Set down exactly the lines from the one containing "720x572 pixels. At" through the last line of the records below, both included, and nothing else.

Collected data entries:
+++
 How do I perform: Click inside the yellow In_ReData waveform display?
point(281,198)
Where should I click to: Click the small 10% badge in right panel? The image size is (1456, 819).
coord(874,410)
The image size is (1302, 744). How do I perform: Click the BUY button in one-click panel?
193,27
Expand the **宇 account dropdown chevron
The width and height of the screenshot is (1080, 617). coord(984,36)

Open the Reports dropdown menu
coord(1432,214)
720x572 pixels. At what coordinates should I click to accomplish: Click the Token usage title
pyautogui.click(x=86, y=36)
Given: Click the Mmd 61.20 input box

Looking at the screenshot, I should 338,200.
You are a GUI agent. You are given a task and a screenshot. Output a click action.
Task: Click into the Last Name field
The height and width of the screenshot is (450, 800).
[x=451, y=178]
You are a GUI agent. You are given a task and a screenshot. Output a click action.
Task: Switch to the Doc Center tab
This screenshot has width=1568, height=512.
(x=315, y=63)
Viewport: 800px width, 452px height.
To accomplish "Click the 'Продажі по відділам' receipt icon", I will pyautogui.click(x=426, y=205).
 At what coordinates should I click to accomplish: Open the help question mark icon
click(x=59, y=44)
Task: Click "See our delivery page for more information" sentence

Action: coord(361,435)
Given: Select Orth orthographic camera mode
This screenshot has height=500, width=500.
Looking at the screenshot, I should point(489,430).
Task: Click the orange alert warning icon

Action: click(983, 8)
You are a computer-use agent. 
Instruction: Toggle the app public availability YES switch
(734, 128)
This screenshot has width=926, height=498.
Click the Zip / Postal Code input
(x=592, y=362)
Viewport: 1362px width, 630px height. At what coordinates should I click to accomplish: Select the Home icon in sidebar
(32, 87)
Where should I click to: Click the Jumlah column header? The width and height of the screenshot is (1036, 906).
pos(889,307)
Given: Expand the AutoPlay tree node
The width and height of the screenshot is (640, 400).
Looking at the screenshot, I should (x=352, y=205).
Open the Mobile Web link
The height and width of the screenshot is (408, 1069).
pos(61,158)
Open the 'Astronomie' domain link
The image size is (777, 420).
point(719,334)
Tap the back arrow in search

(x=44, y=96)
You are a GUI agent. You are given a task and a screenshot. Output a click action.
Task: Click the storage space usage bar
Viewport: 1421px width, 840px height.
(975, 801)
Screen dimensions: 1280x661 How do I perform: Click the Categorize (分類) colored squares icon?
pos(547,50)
+++
Result -
720x572 pixels. At what coordinates should I click to accomplish: Click the Token usage title
pyautogui.click(x=86, y=36)
Given: Click the Mmd 61.20 input box

Looking at the screenshot, I should 338,200.
You are a GUI agent. You are given a task and a screenshot. Output a click action.
Task: Click into the Last Name field
The height and width of the screenshot is (450, 800).
[x=451, y=178]
You are a GUI agent. You are given a task and a screenshot. Output a click action.
Task: Switch to the Doc Center tab
This screenshot has width=1568, height=512.
(x=315, y=63)
Viewport: 800px width, 452px height.
To accomplish "Click the 'Продажі по відділам' receipt icon", I will pyautogui.click(x=426, y=205).
 At what coordinates should I click to accomplish: Open the help question mark icon
click(x=59, y=44)
Task: Click "See our delivery page for more information" sentence

Action: coord(361,435)
Given: Select Orth orthographic camera mode
This screenshot has height=500, width=500.
Looking at the screenshot, I should point(489,430).
Task: Click the orange alert warning icon

Action: click(983, 8)
You are a computer-use agent. 
Instruction: Toggle the app public availability YES switch
(734, 128)
This screenshot has width=926, height=498.
Click the Zip / Postal Code input
(x=592, y=362)
Viewport: 1362px width, 630px height. At what coordinates should I click to accomplish: Select the Home icon in sidebar
(32, 87)
Where should I click to: Click the Jumlah column header? The width and height of the screenshot is (1036, 906).
pos(889,307)
Given: Expand the AutoPlay tree node
The width and height of the screenshot is (640, 400).
Looking at the screenshot, I should (x=352, y=205).
Open the Mobile Web link
The height and width of the screenshot is (408, 1069).
pos(61,158)
Open the 'Astronomie' domain link
The image size is (777, 420).
point(719,334)
Tap the back arrow in search

(x=44, y=96)
You are a GUI agent. You are given a task and a screenshot. Output a click action.
Task: Click the storage space usage bar
Viewport: 1421px width, 840px height.
(975, 801)
Screen dimensions: 1280x661 How do I perform: Click the Categorize (分類) colored squares icon?
pos(547,50)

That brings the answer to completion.